[TO DO]: Reproduce the excerpt on Montana and Columbus Day word for word, from start to finish.

American College of Obstetrics and Gynecology. (2022). Abortion Policy. https://www.acog.org/clinical-information/policy-and-position-statements/statements-of-policy/2022/abortion-policy

Means vs. United States Conference of Catholic Bishops. (2016). https://law.justia.com/cases/federal/appellate-courts/ca6/15-1779/15-1779-2016-09-08.html 

The Lancet. (2022). Why Roe v. Wade must be defended. https://www.thelancet.com/journals/lancet/article/PIIS0140-6736(22)00870-4/fulltext

IMO: Montana Must Stop Celebrating Columbus

IMO: Montana Must Stop Celebrating Columbus

The 2023 Legislative session is shaping up to be one of the ugliest in living memory. Bills attacking Indigenous Peoples, medical privacy, LGBTQ+ children, and the poor have dominated the session. And today, in yet another show of ignorance, Republicans tabled Senator Shane Morigeau’s bill to recognize Indigenous People’s Day.

Attempts to change the name of Columbus Day have been made at the state, local, and national level for years. So today, I’m sharing a piece from Rylee Mitchell, who wrote this piece as a Teen Columnist for the Great Falls Tribune in 2017.   At the time, the requested change was for “Montana Heritage Day” to replace Columbus Day, a measure which also failed. Though this piece is nearly six years old now, Montana decided again today to continue honoring the rapist and genocidal murderer, Christopher Columbus.


This piece was written by Rylee Mitchel and published by the Great Falls Tribune on February 27, 2017.

[PROVIDED DATA]:
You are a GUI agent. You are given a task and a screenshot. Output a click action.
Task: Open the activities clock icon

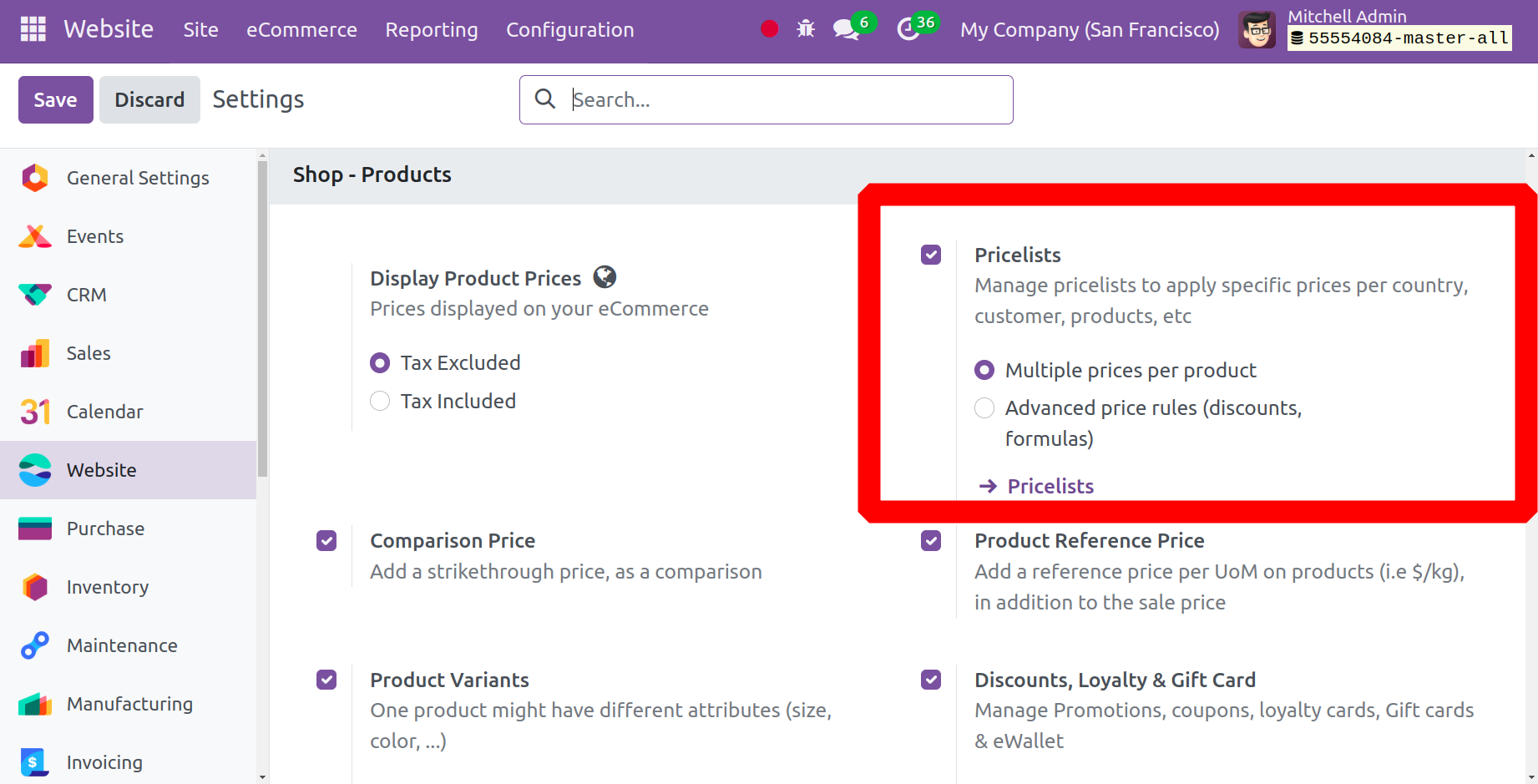[x=908, y=30]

[TASK RESULT]:
American College of Obstetrics and Gynecology. (2022). Abortion Policy. https://www.acog.org/clinical-information/policy-and-position-statements/statements-of-policy/2022/abortion-policy

Means vs. United States Conference of Catholic Bishops. (2016). https://law.justia.com/cases/federal/appellate-courts/ca6/15-1779/15-1779-2016-09-08.html 

The Lancet. (2022). Why Roe v. Wade must be defended. https://www.thelancet.com/journals/lancet/article/PIIS0140-6736(22)00870-4/fulltext

IMO: Montana Must Stop Celebrating Columbus

IMO: Montana Must Stop Celebrating Columbus

The 2023 Legislative session is shaping up to be one of the ugliest in living memory. Bills attacking Indigenous Peoples, medical privacy, LGBTQ+ children, and the poor have dominated the session. And today, in yet another show of ignorance, Republicans tabled Senator Shane Morigeau’s bill to recognize Indigenous People’s Day.

Attempts to change the name of Columbus Day have been made at the state, local, and national level for years. So today, I’m sharing a piece from Rylee Mitchell, who wrote this piece as a Teen Columnist for the Great Falls Tribune in 2017.   At the time, the requested change was for “Montana Heritage Day” to replace Columbus Day, a measure which also failed. Though this piece is nearly six years old now, Montana decided again today to continue honoring the rapist and genocidal murderer, Christopher Columbus.


This piece was written by Rylee Mitchel and published by the Great Falls Tribune on February 27, 2017.